Irkutsk was founded in 1651 as a fort town to control the local northern Mongol people, and later became eastern Siberia's administrative centre, through gold rushes and the formalisation of trading routes (mainly furs, silk, ivory and timber) between China, Tibet, Mongolia and Russia. It also benefited greatly from the exile of aristocratic figues and Polish rebels (much of Poland used to be a part of Russia) from the west in the 19th century who promoted the arts and education and oversaw the development of a rich architectural heritage that eventually resulted in the label "The Paris of Siberia" being applied to the city.



Much of this heritage still remains despite Communist demolition of buildings deemed to be 'without historical significance' in the 1930s, such as the huge and probably beautiful cathedral which once stood adjacent to the pretty central park. However Irkutsk now has major social problems that lurk behind the attractive exterior. Still, it was relatively safe in the lead up to Sylvestr (New Years Eve) as police were out in force in the central areas of town.



City guide Stas gave us an excellent tour around the main cultural areas which are particularly photogenic in the thick blanket of snow that covers them in December. The Church of the Savour, the oldest building in town (top left) was a standout, but no more so than the un-named but cute little orthodox church peeking out of the whiteness (above right and below left).



Another standout (sore thumb?) was the Regional Administration building, a massive granite structure very much in the old school Soviet design. On the rear face is the official Shrine of Remembrance for the Great Patriotic War (the Russian term for WW2 and referring to the years from 1941-45), where an eternal flame burns in the courtyard and schoolchildren from the region each devote 15 minutes a year to stand as honour guards for the fallen. A bizarre sight indeed, but obviously the state still takes its memorial seriously.



Away from the centre you get more of a taste of the real Russia.

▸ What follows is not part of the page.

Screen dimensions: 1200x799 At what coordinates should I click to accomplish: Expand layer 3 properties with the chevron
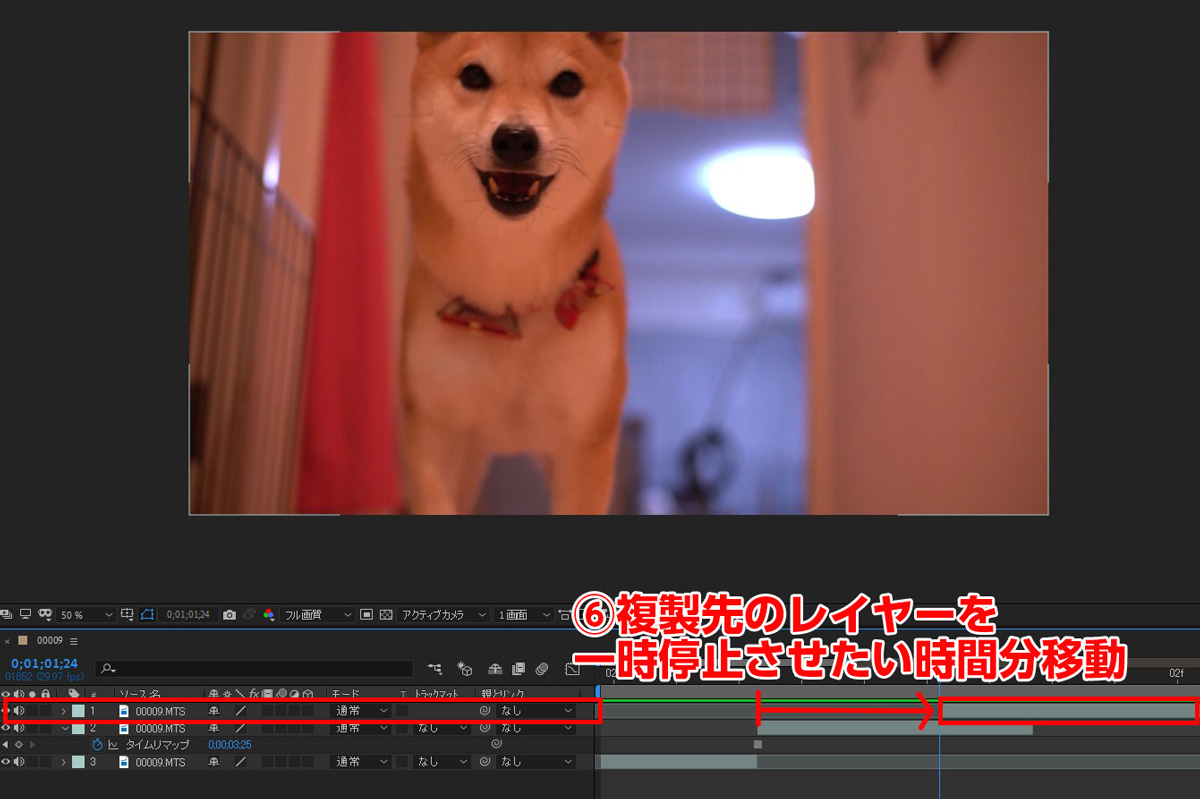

Gorgeous women dressed to the nines glide up frozen sidewalks, click-clacking on stiletto heels without concern over the icy surface. Soviet-era buses clatter up the road past delapadated wooden mansions and more modern outdoor poker machine stands (is gambling a virtue here?). Pumping dance music emanates from bars and restaurants on every second corner, at any time of day (everyone seems to listen to electronic music, regardless of age). Few people smile, it's too cold.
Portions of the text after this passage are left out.